4. Keep moving: Structured exercise is important part, especially if you have specific training goals, but we often forget that it is perhaps more important to move regularly outside of the gym. Most of us should walk more for example, something which I believe most of us should aim to do for half an hour each day where possible. Just pick something that we enjoy doing, and move.
5. The power of three: Commit to three workouts per week: lack of time and lack of results are the two main reasons cited for not continuing at the gym. Yes it’s hard to get to the gym, but I am going to pin my colors to the mast here and say that anything less than three workouts per week is highly unlikely to yield significant results. We need to make the time.
6. 12 magic weeks: Time away from training is important, both physically and mentally, but if we want to get good at anything, we need to do it regularly. It is often useful to approach the year as four twelve week focused blocks, with a week or two off in between, to account for holidays, illnesses and general life stuff.

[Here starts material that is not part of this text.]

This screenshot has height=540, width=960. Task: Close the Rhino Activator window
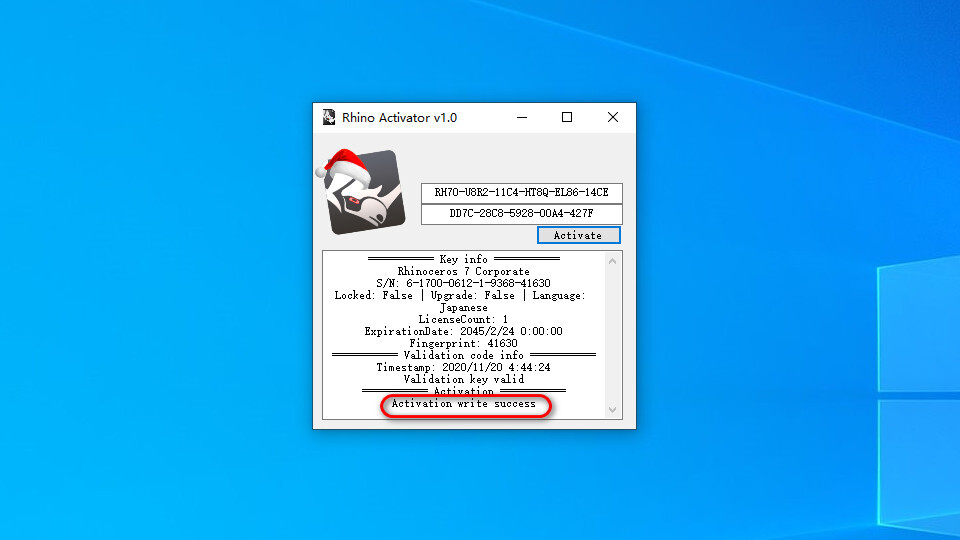(613, 118)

7. Set goals: Going to the gym for the sake of going to the gym test even the most enthusiastic among us eventually, especially when progress becomes more gradual, which it will. Most of us need a purpose if we are going to stick to it long term, and we need a reason to turn up two or three times each week. A performance goal, including a 10km run, an obstacle run, or a bike ride, gives us motivation and reason to workout.
8. Find a friend: Most of us pick our gyms based on price, location and facilities, but the reality is that this seldom works. The key to long-term adherence, and in turn results, is to choose an environment that is suited to our personality and individual circumstances, a place where we are surrounded by the support of a network of like-minded people. This might be a gym with a particular training ethos or a running or cycling club for example, a place with a community and supportive culture.

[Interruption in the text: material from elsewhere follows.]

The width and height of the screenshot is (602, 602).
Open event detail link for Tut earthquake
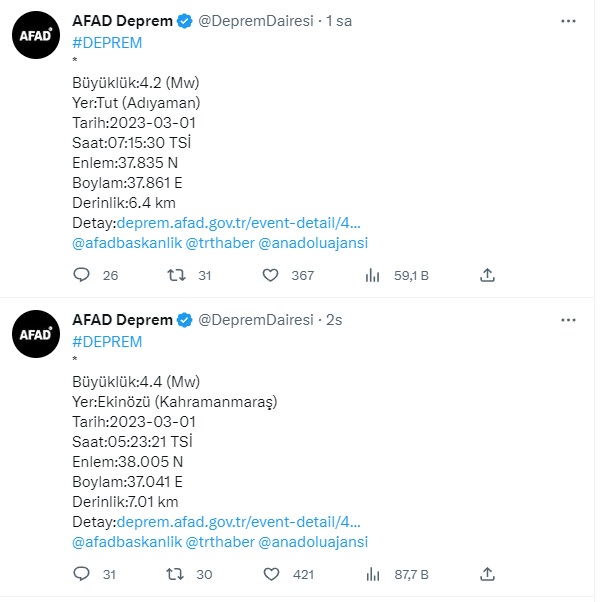coord(239,223)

9. Eat for fitness: Knowing which approach to follow can be a minefield, especially at this time of year, with all the seemingly new and improved nutritional approaches, but it doesn’t need to be complicated – besides, most of us know what to do, we just do not do it consistently. We probably all know that adequate protein, vegetables, fruits, whole grains, nuts, seeds and plenty of water will take us most of the way for example, we just need to do it.

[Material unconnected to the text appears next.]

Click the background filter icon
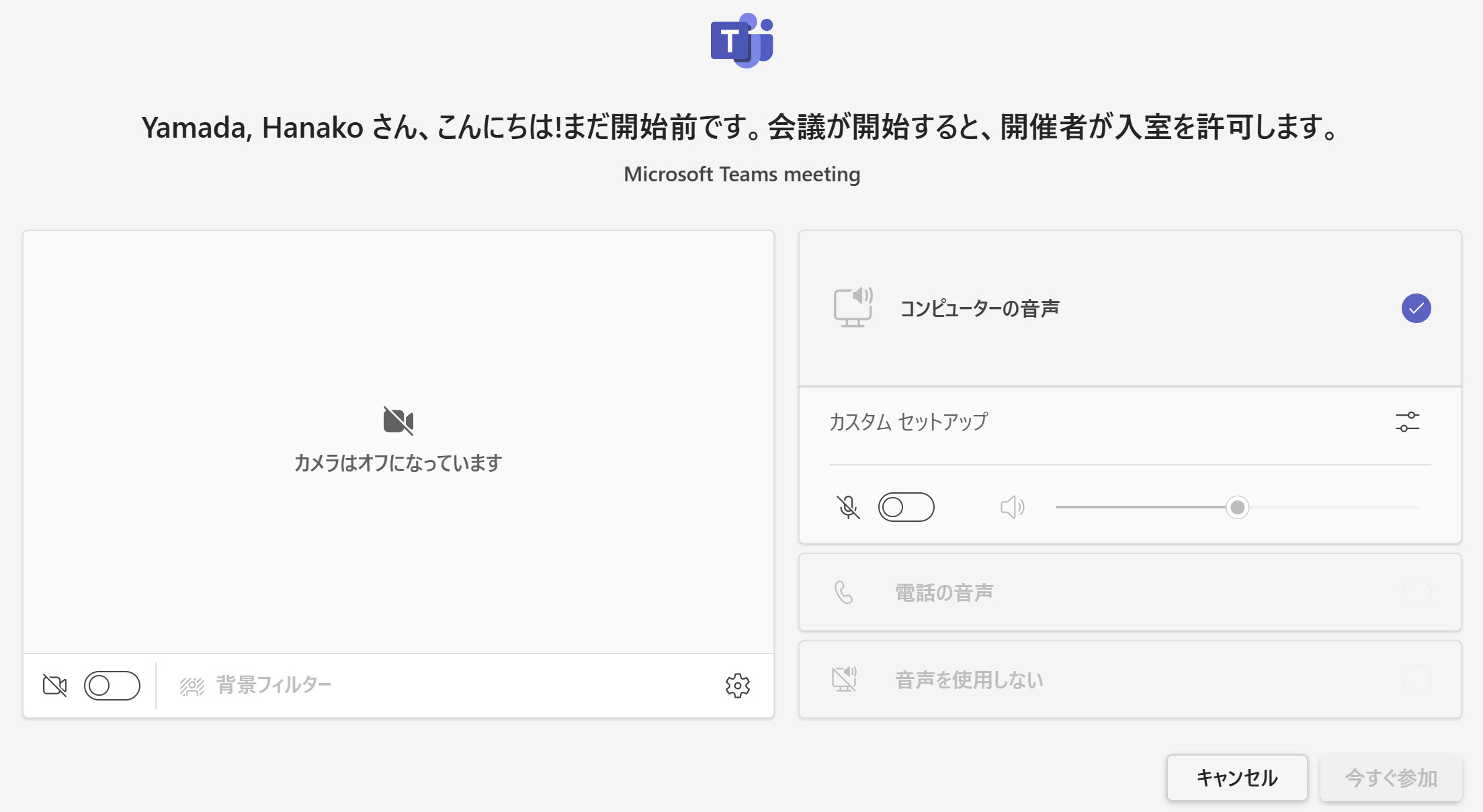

10. Stick to the plan: Nutritional and exercise promiscuity is perhaps the biggest reason that most of us struggle to reach our own goals. We will all fare differently on the varying approaches, and we cannot assume that because it worked for others, that it will work for us. It can be hard not to be tempted to try something else after a couple of weeks, but we shouldn’t, we should stick to the programme and give it the chance to work properly.